— Start of ITEMS —
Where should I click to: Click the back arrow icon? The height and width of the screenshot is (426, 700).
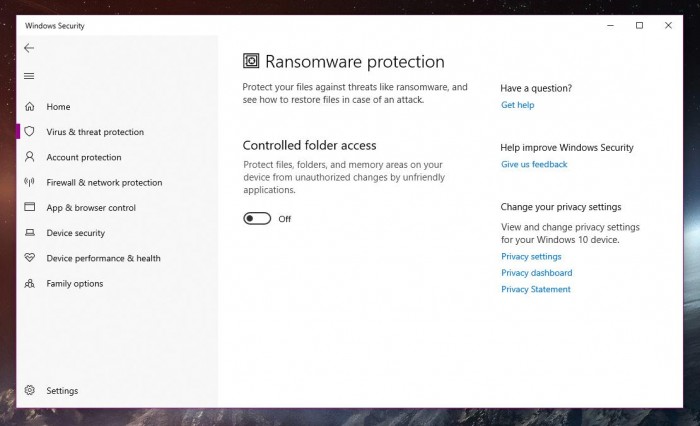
— End of ITEMS —
— Start of ITEMS —
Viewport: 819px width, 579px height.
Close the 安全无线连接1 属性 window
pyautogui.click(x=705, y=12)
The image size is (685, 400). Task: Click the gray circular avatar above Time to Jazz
— End of ITEMS —
-- AIM --
Can you duplicate the data starting at the line that contains "Viewport: 819px width, 579px height." and ending at the line that contains "The image size", both included?

-- TASK ANSWER --
Viewport: 819px width, 579px height.
Close the 安全无线连接1 属性 window
pyautogui.click(x=705, y=12)
The image size is (685, 400). Task: Click the gray circular avatar above Time to Jazz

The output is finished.